◆ Task details
Copy out every row from the start of the rows down through the one containing "minimize-icon is located", including that row, and leave the pictures out.

****************************************

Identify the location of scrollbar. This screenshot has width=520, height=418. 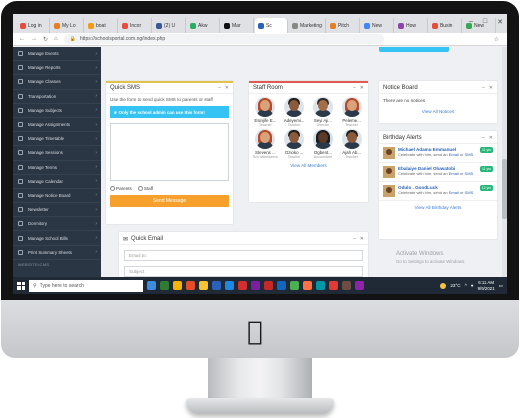
(504, 162).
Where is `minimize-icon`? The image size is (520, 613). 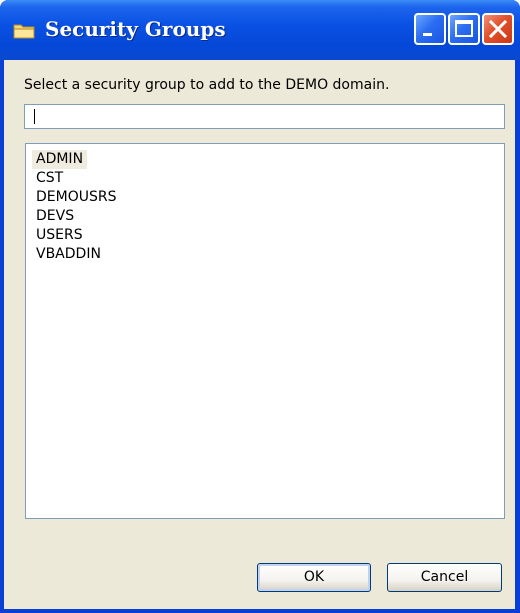
minimize-icon is located at coordinates (428, 34).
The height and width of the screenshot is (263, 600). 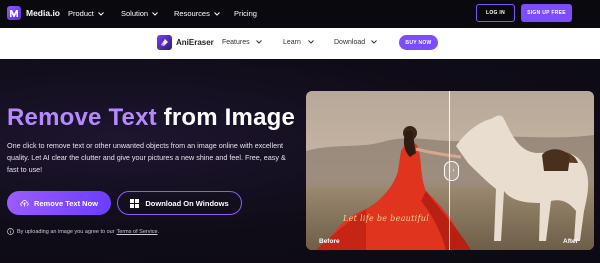 I want to click on download-on-windows-label: Download On Windows, so click(x=187, y=203).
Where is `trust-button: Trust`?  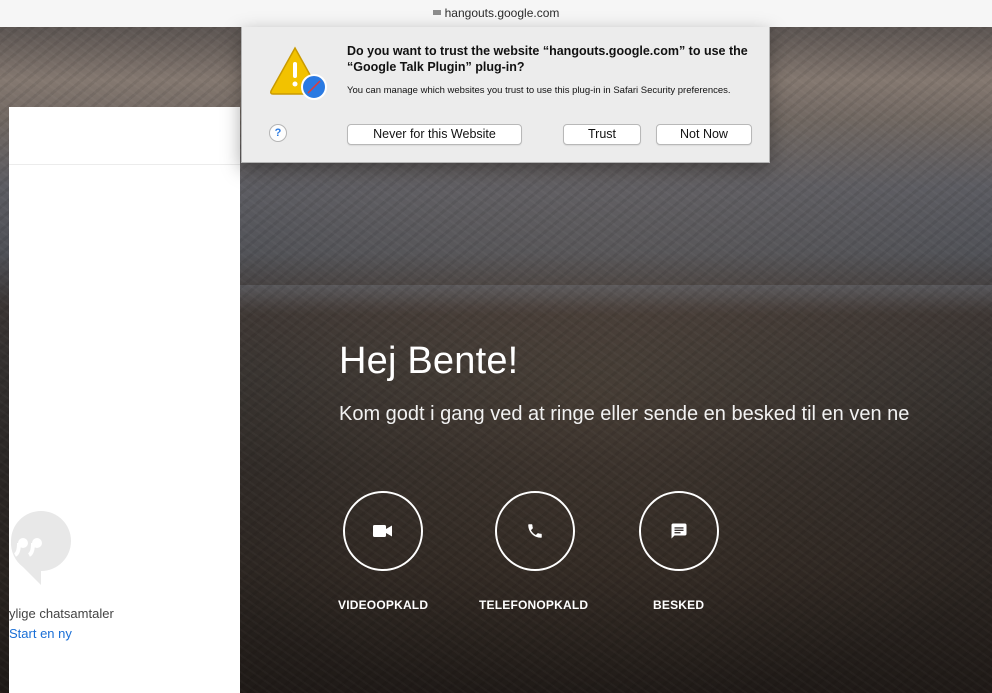 trust-button: Trust is located at coordinates (602, 134).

****************************************

◆ Exercise answer
Identify the location of scrollbar. This screenshot has width=520, height=418. 
(504, 162).
Where is `minimize-icon`? The image size is (520, 613). 
minimize-icon is located at coordinates (428, 34).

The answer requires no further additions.